With the proliferation of #edtech products comes an unexpected squeeze, not on your wallet as much as on your schedule. You may want to consider the full cost of #edtech to your school or district at purchase or renewal. That full cost includes time, spent on training and the cost of not training, as well as monetary costs.
If you have an educational pain point, there is probably a technology to overcome it. Since there are innumerable start-ups in addition to the technology giants, you have to find it however. And that is difficult. Hours of research may go into solution locating, in advance of purchase.
Could your PLN (Professional/Personal Learning Network) save you some time by providing feedback on softwares solving your same problems? #EdTechChat, #ETCoaches and #FutureReady communities are all places to connect and learn from each other. You can save time by networking and finding implemented solutions which already work.
Hidden costs of integration of #edtech products are an increasingly relevant consideration. Integration requests may range from Single Sign-On (SSO) to fuller Learning Tools Interoperability (LTI) solutions and are a part of the total cost of ownership (TCO). Consider creating a school/district position on the optimal integration and make progress toward only purchasing from companies who meet that standard. #edtech companies respond to market forces and move toward these integrations; a united front from educational customers should make integrations a reality sooner. Find and encourage #edtech companies making progress in this area. Often a vendor’s first steps are utilizing Google accounts for SSO. Check out IMS Global Certified Public Directory to choose from already integrated/able products.
Not only the time and price of integration is worth considering, but also the potential loss of time and funds when systems are not integrated is considerable. How valuable is an non-integrated software if it is easier for Blended Learning environments to point to other softwares which sign students/teachers in automatically?
When the number of softwares were fewer it was easier to fit trainings on a school calendar. Initially, people needed to gain confidence in softwares, learn the logic of computer programs, and generally experience software for the first time with the security of an expert present. As #edtech softwares increased in number, educators accumulated technical knowledge and had greater confidence, generally demanding less feature overviews and more application-based trainings.

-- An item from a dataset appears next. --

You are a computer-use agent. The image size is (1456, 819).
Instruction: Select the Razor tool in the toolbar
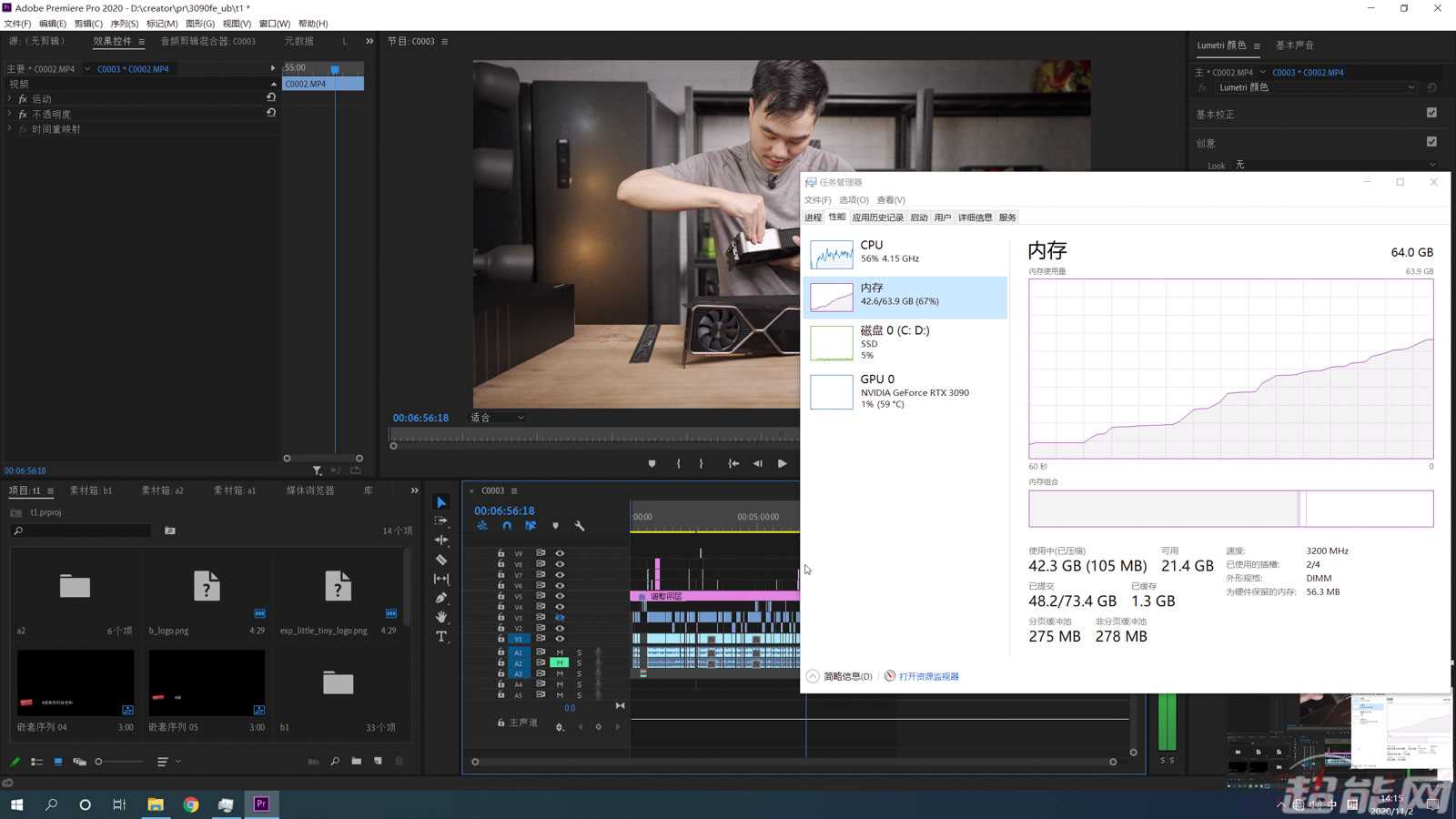tap(441, 560)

There are now so many #edtech softwares that schools or districts may choose to forgo training. This also has predictable costs. Those could be under-utilization, teacher frustrations. In such cases, consider purchasing email or phone support with products. For softwares which require a lengthy commitment to training, schedule a distributing training model; rotate in fresh learners with existing learners over time to build lasting, long-reaching competence in the software.
Consider the next, most interesting, evolution of the old vendor trainings – embedding training into professional learning. Personalized, professional learning; just in time, just what is needed to make the professional learning work. The days of enough time to swallow the prefabricated training from a vendor are past. Leaders at schools and districts can demand customization, portability, and flexibility from vendors competing for your educational purchases. Make training fold into components of your school/district organized professional development. Ask vendors for digital content to add to your Learning Management System (LMS), ask for training in chunks throughout the year via webinars, recorded sessions, and on-demand resources. A dedication to folding training into school/district-aligned professional learning can result in an adequate and responsive support as part of a #FutureReady robust infrastructure.
Your time researching, integrating, and training are valuable. These are part of the TCO of any #edtech and worth discussion in advance of purchase.